Has any of you ever seen Electrical Alternans in a patient?

The amount of pericardial effusion required to literally allow the heart to swing back and forth within the pericardial sac seems like it would make it a relatively uncommon.
I think I might have as a student, but I honestly don't remember with 100% certainty.
 
I updated my post. Get the needle out. Time to do a little pericardiocentesis.
 
Question to all you medics:

Has any of you ever seen Electrical Alternans in a patient?

The amount of pericardial effusion required to literally allow the heart to swing back and forth within the pericardial sac seems like it would make it a relatively uncommon.

I’ve seen it a few times in the ICU. Pulsus paradoxus is more commonly noticed. Usually it is seen in patients with a large slowly forming pericardial effusion most commonly with malignancy. Those who acutely develop a large enough effusion to cause Electrical Alterans die shortly there after.
 
I’ve seen it a few times in the ICU. Pulsus paradoxus is more commonly noticed.

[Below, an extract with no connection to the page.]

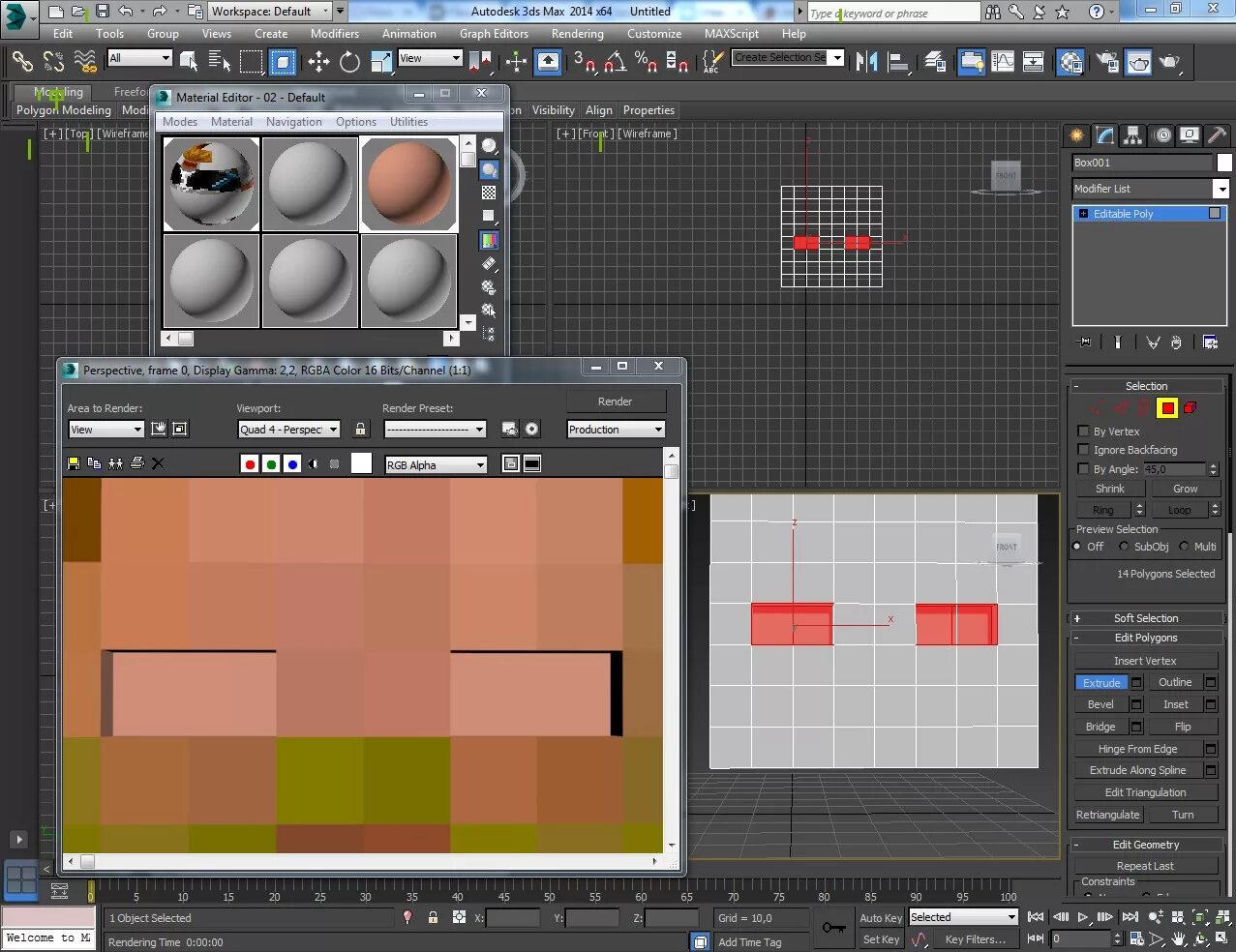The image size is (1236, 952).
Task: Click the Render button
Action: tap(616, 402)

Usually it is seen in patients with a large slowly forming pericardial effusion most commonly with malignancy. Those who acutely develop a large enough effusion to cause Electrical Alterans die shortly there after.

Yea. In a clinical simulation we had a patient who was a cancer patient with gradually worsening SOB x2 weeks with wheezing. So malignant pericardial effusion is the likely cause.

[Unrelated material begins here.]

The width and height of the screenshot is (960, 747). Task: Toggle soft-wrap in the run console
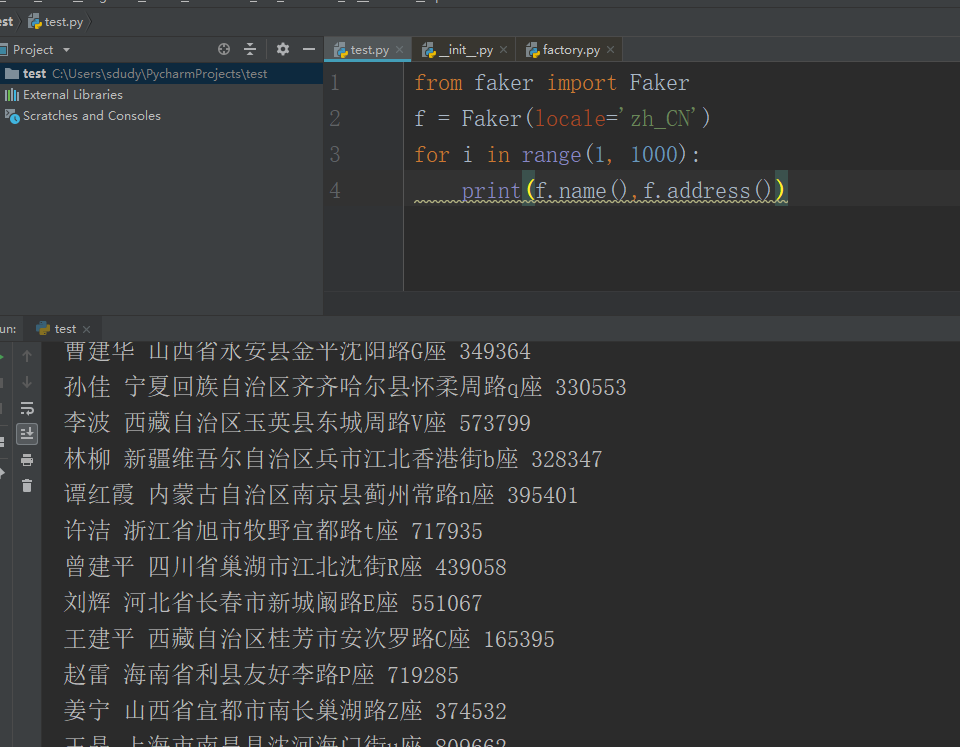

While the pericardium is pretty stiff, I’d imagine that if fluid leakage into the pericardium was gradual enough, the pericardium would have some degree of compliance and stretch a bit. Going from zero to full bore quickly is just going to crush the heart immediately.
 
While the pericardium is pretty stiff, I’d imagine that if fluid leakage into the pericardium was gradual enough, the pericardium would have some degree of compliance and stretch a bit. Going from zero to full bore quickly is just going to crush the heart immediately.

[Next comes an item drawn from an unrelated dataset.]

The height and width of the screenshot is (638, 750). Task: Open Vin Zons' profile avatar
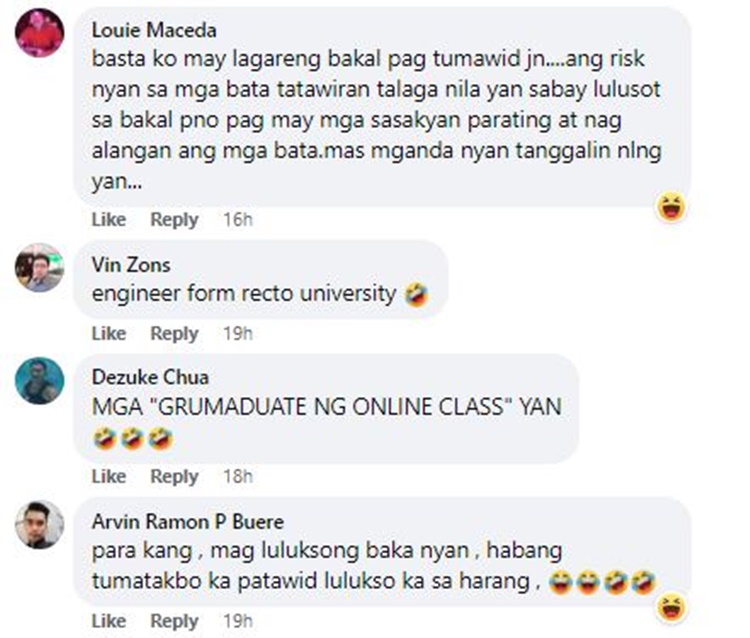(x=40, y=267)
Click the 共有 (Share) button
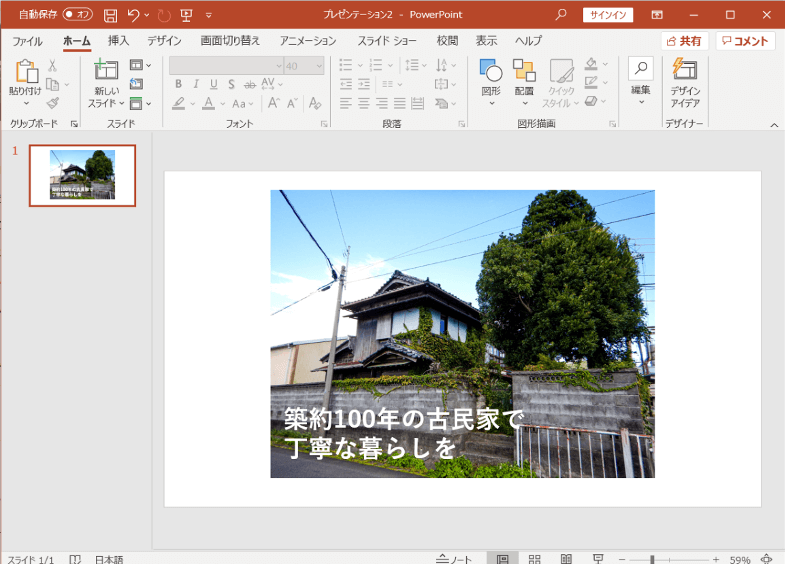The height and width of the screenshot is (564, 785). coord(684,41)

It’s all about volume vs time. A relatively small increase in pericardial volume abruptly, something like 100ml, can cause Tamponade and a slowly accumulating effusion can be something crazy like 1000ml before causing hemodynamic compromise. Also depends on the compliance of the pericardium. Stiff, I.e pericarditis, with effusion is bad.
 
Man that is a tough one. Decompress and then try to intubate the left side, I guess. You can do it with a regular ETT, though it is probably much easier with a DLT. I'm sure @E tank has much more experience with that than I do.

Yeah...no...any pathology like that makes even a DLT really hard, and thats with a fiber optic bronchoscope. Without a FOB, chest tube, normal intubation just past cords, place patient on left side and get to the OR.
 
Yeah...no...any pathology like that makes even a DLT really hard, and thats with a fiber optic bronchoscope. Without a FOB, chest tube, normal intubation just past cords, place patient on left side and get to the OR.

Pretty much what we did. Attempted to blindly intubate the left which wasn’t going to happen given the amount of deviation and then just left it at the normal depth and rapid transport to the trauma center for a fiberoptic bronch and chest tube. Had to decompress a couple times. If she coded I would have maybe just buried it to the hub to try to pass the injury.